All this above may sound bitter, but I do not mean it to. it is harsh, but the realities of military life are harsh. it is not an easy job, and is certainly not the best choice for everyone. But by god, there are benefits.
You will get closer with the people you served with than you thought possible. I laugh until I cry at least once a week at my work, even when everything is going to hell. Those bonds will last forever.
The pride you feel when your people do well is amazing, the kind of feeling that sticks with you when you lay your head down at night. I have gotten a handful of accolades myself, and they are nice, but the feeling I get for getting a NAM is not even close to the joy I have seeing a 20 year old sailor advance to the next rank. And when they work as a team? When you are running through an evolution, and see are you men running around like a well oiled machine, confident responses, muscle memory in full effect, executing this like a well rehearsed football play, theres nothing greater.
Travel is nice. Not so nice in the COVID area, but ive still seen my fair share of countries. Honestly, if you want to travel, id just take vacations, its not worth the job just for the travel, but its a nice perk.
Professional pride will be very dependent on you. Cynicism is a disease in the service that everyone falls into on occasion. It can be hard to think big picture when shit really sucks, but I will say, taking a step back and realizing what you are doing, seeing the impact of your work, knowing that you are having the types of experiences others only see in movies or tv (and doing them so many times they stop being cool), its pretty great.

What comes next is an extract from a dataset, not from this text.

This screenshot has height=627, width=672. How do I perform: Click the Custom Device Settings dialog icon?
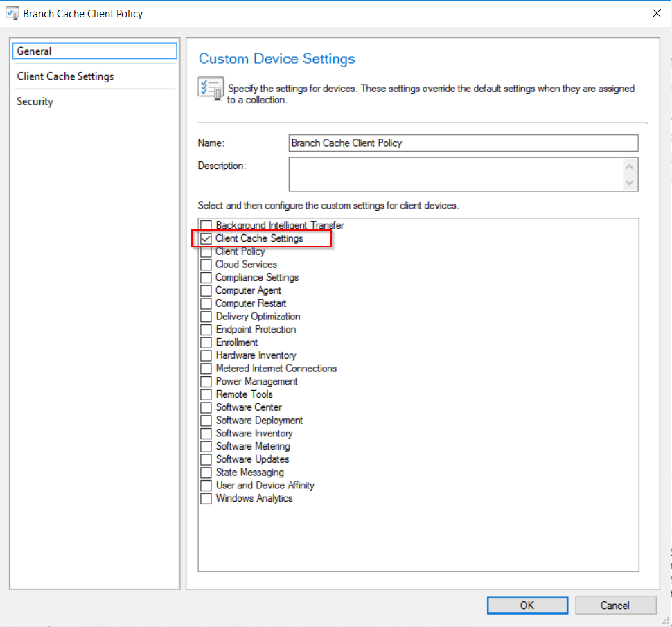tap(12, 13)
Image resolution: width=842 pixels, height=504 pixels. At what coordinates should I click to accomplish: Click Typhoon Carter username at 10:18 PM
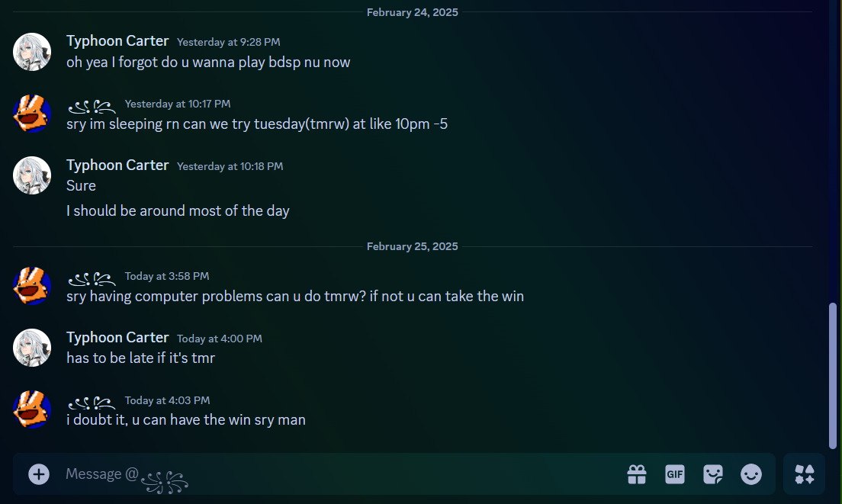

This has become much longer than I intended, so I think I will end with this. I am eternally grateful I chose to join the service. It has changed me, made me grow up, made me appreciate a lot of things in life I probably took for granted before, and given me the opportunity to work with and lead some of the finest men and women I have ever met. I also think this job is difficult, has certainly had some negative impacts upon my health, my family life, goals I had for myself. There are highs, and there are lows. In the end of the day, i am the man I am today because of what I do, and for both good and bad, im glad for the experience.